RECUERDA LA BONDAD DE DIOS
Las Escrituras nos muestran que David, Job y otros santos del Antiguo Testamento salieron de sus tiempos oscuros, al recordar la fidelidad de Dios para con las generaciones pasadas. David escribió que cada vez que su corazón estaba desolado: “Me acordé de los días antiguos; meditaba en todas tus obras; reflexionaba en las obras de tus manos” (Salmos 143:5). De hecho, multitudes de cristianos piadosos a lo largo de la historia han emergido de su depresión y desánimo, tan sólo de esta forma.
Es una bendición maravillosa recordar todas nuestras liberaciones pasadas. Deuteronomio nos dice: “Te acordarás de todo el camino por donde te ha traído Jehová, tu Dios… Cuídate de no olvidarte…” (Deuteronomio 8:2, 11).
Sin embargo, recordar las liberaciones de Dios era más que una bendición para los santos del Antiguo Testamento. Era una disciplina necesaria. Los israelitas ingeniaron toda clase de rituales y observaciones para recordar las liberaciones del Señor en sus vidas.

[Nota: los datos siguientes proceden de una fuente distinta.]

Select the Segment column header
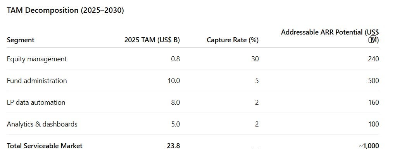The height and width of the screenshot is (156, 402). pos(21,40)

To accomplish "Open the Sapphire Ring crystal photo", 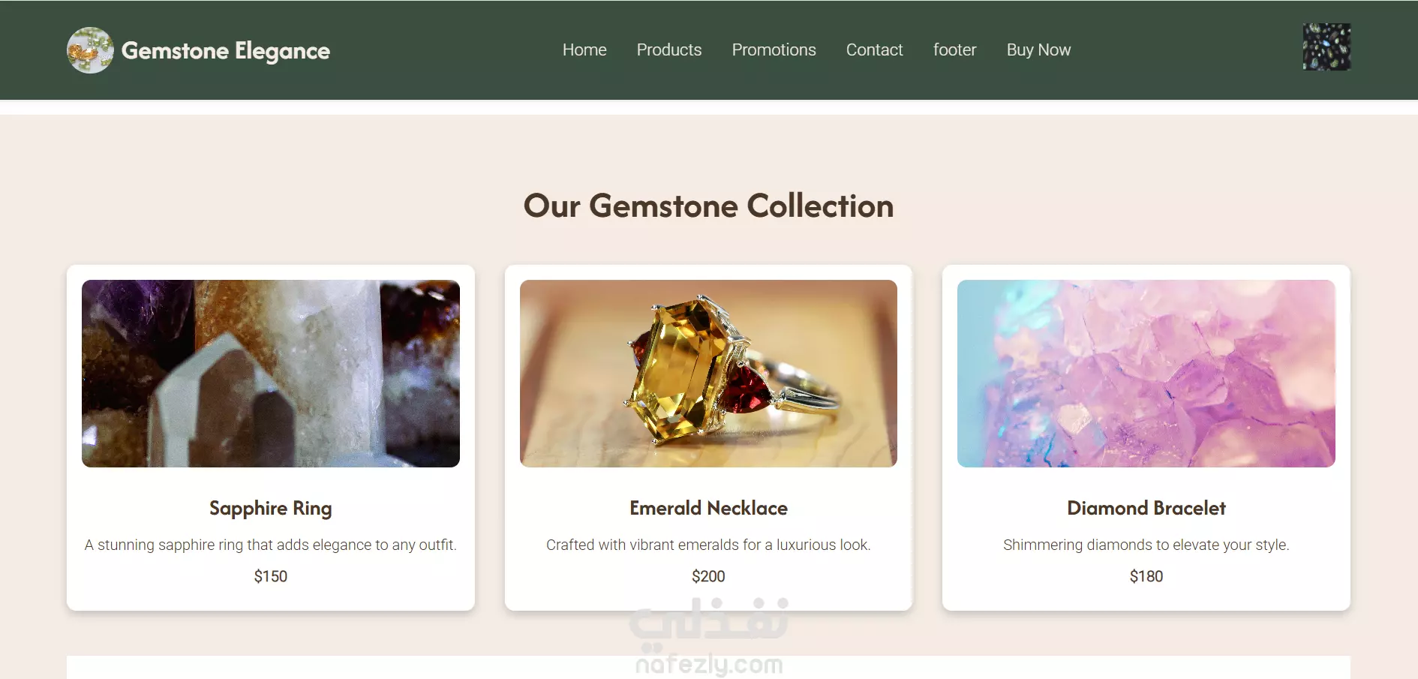I will [x=271, y=374].
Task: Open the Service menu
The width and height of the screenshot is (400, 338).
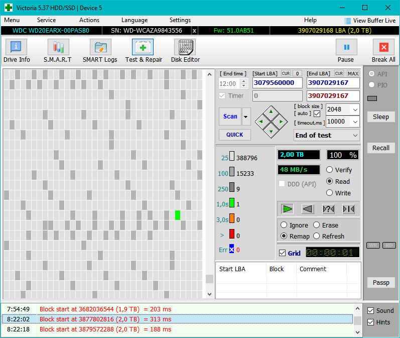Action: (x=46, y=20)
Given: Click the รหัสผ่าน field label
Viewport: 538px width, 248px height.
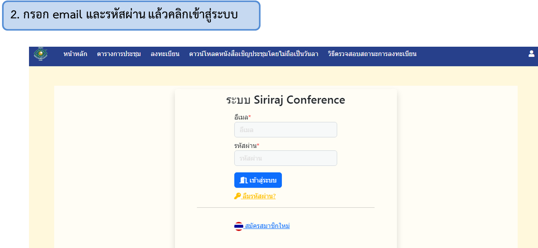Looking at the screenshot, I should coord(245,146).
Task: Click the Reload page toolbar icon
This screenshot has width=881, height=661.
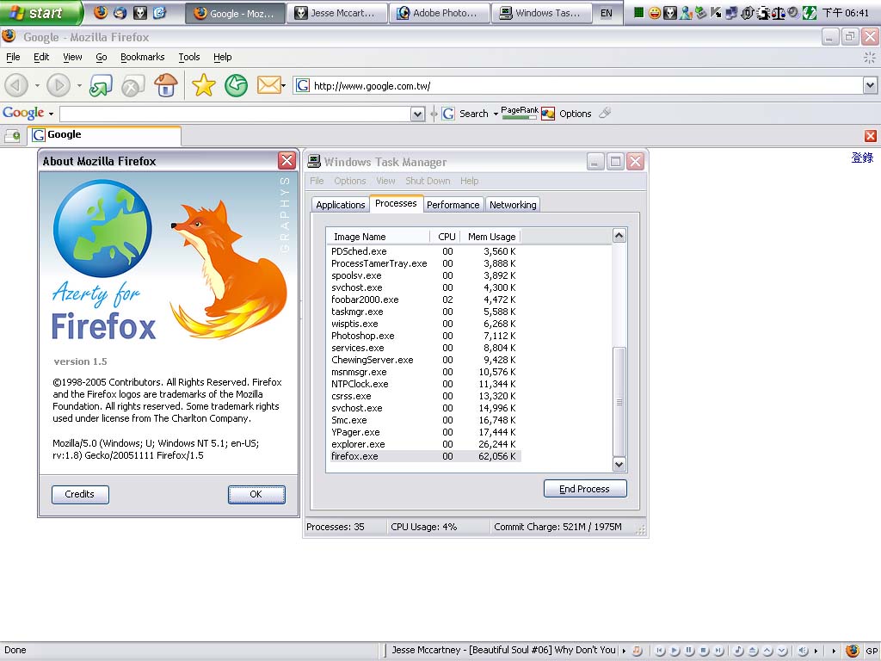Action: [x=101, y=85]
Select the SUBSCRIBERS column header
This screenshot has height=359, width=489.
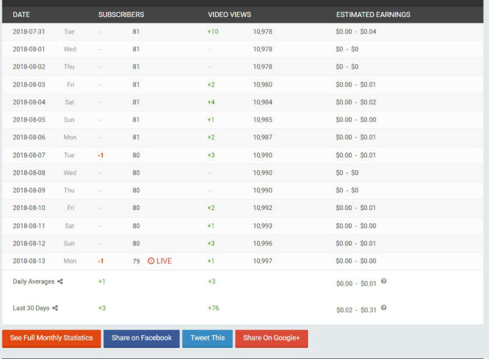pos(121,15)
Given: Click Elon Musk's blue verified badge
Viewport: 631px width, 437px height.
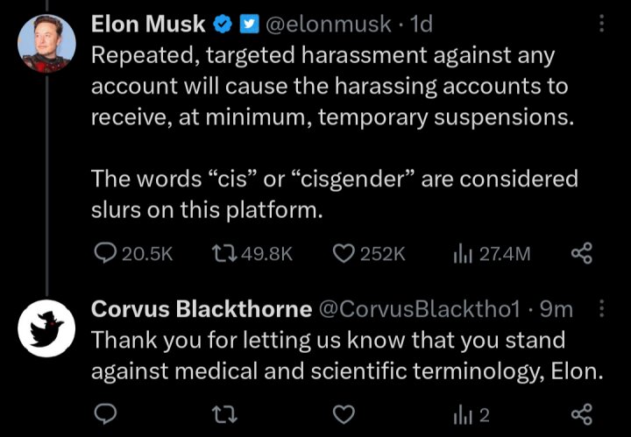Looking at the screenshot, I should click(222, 25).

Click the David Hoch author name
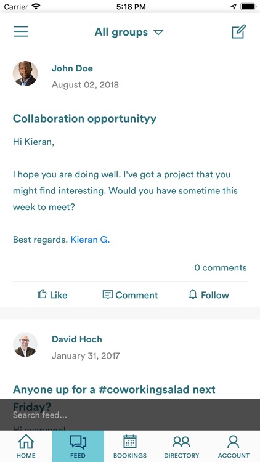pyautogui.click(x=77, y=339)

De igual manera, hoy, la Iglesia es llamada a recordar las liberaciones pasadas de Dios. Sin embargo, hemos recibido una manera para recordar que es mucho mejor que la de los tiempos del Antiguo Testamento. Como verás, desde los días de David, Dios ha derramado su Espíritu Santo. Y el Espíritu ahora habita en nuestros cuerpos humanos.

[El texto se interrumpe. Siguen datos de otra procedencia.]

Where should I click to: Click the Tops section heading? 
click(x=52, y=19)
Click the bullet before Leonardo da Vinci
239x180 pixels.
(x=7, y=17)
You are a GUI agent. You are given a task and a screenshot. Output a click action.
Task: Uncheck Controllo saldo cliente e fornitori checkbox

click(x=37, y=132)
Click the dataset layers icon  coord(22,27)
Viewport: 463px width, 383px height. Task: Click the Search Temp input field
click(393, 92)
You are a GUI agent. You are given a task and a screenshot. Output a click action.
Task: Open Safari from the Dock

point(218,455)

El Espíritu Santo no sólo nos consuela en nuestros tiempos de oscuridad. Él no sólo trae a memoria las fidelidades pasadas de Dios. El Espíritu también nos da un entendimiento del propósito detrás de nuestras pruebas ardientes. Y Él lo hace, para que nuestra fe no falle.

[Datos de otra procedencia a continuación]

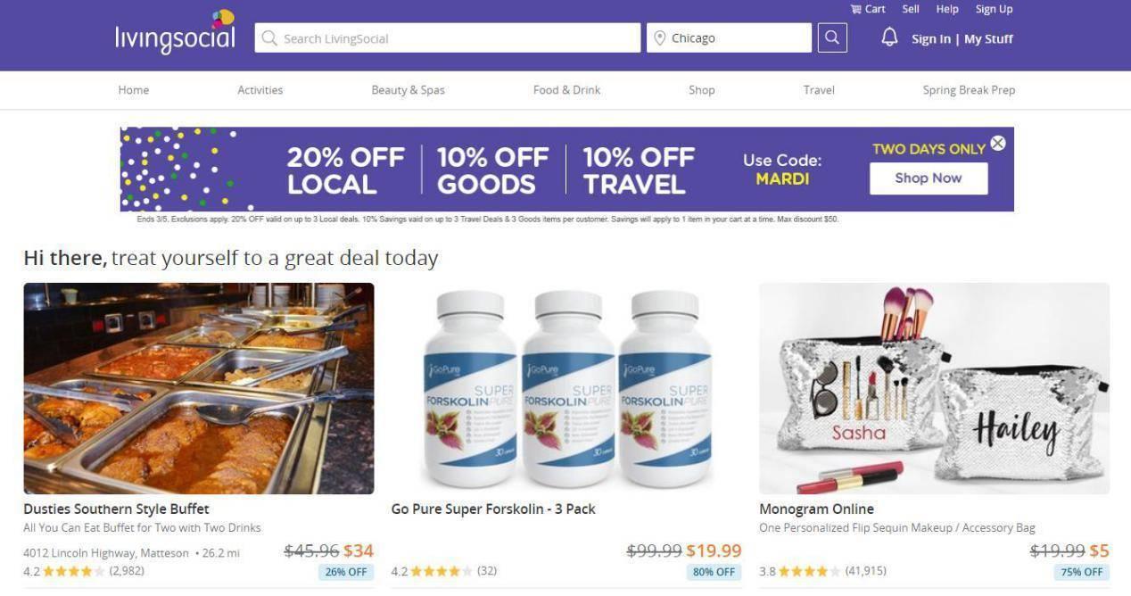Image resolution: width=1131 pixels, height=596 pixels.
Task: Open the Dusties Southern Style Buffet title
Action: [116, 509]
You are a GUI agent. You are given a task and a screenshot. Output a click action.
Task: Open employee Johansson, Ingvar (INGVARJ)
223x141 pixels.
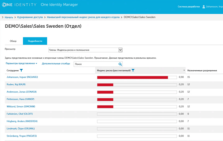pyautogui.click(x=22, y=77)
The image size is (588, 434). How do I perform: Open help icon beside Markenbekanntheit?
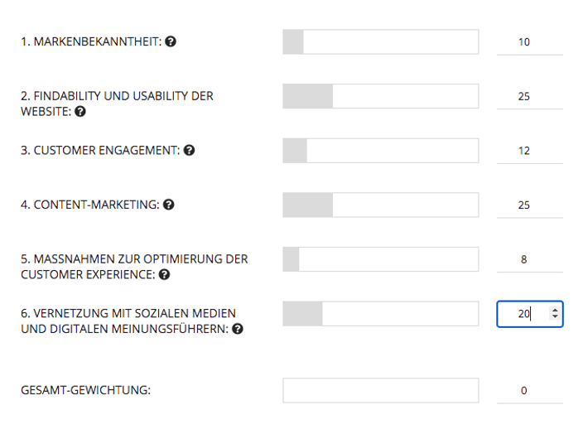[171, 41]

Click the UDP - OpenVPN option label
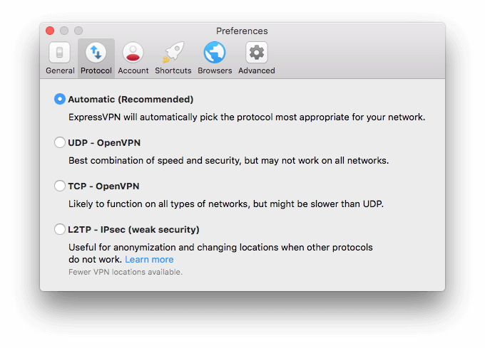104,143
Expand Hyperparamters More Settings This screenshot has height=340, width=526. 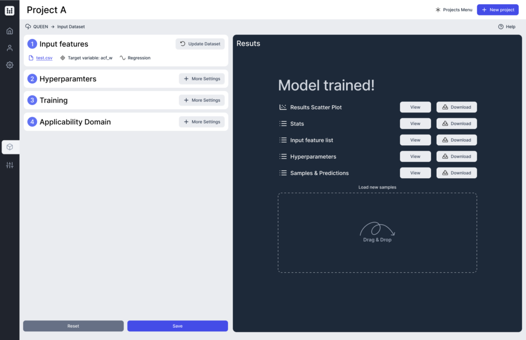coord(201,79)
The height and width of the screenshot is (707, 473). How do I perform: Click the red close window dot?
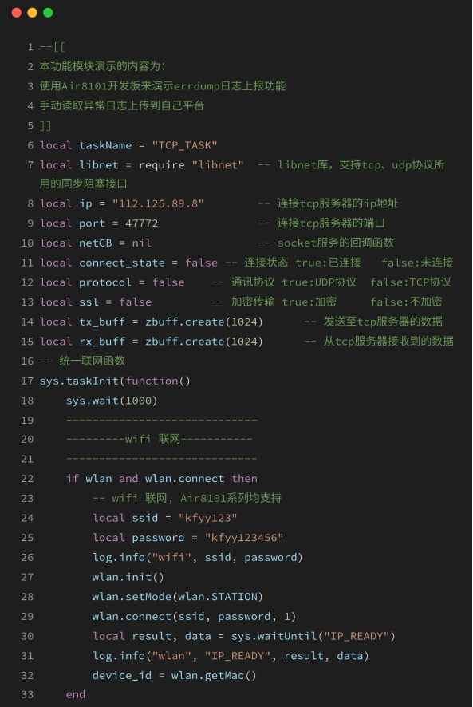(x=17, y=13)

Querido santo, Dios no te ha olvidado en tu prueba profunda y oscura. Te dejo con esta palabra de ánimo del salmista: “Porque tú nos probaste, oh Dios; nos ensayaste como se afina la plata. Nos metiste en la red; pusiste sobre nuestros lomos pesada carga. Hiciste cabalgar hombres sobre nuestra cabeza; pasamos por el fuego y por el agua, y nos sacaste a abundancia…Ciertamente me escuchó Dios; atendió a la voz de mi súplica. Bendito sea Dios, que no echó de sí mi oración, ni de mí su misericordia” (Salmos 66:10-12, 19-20).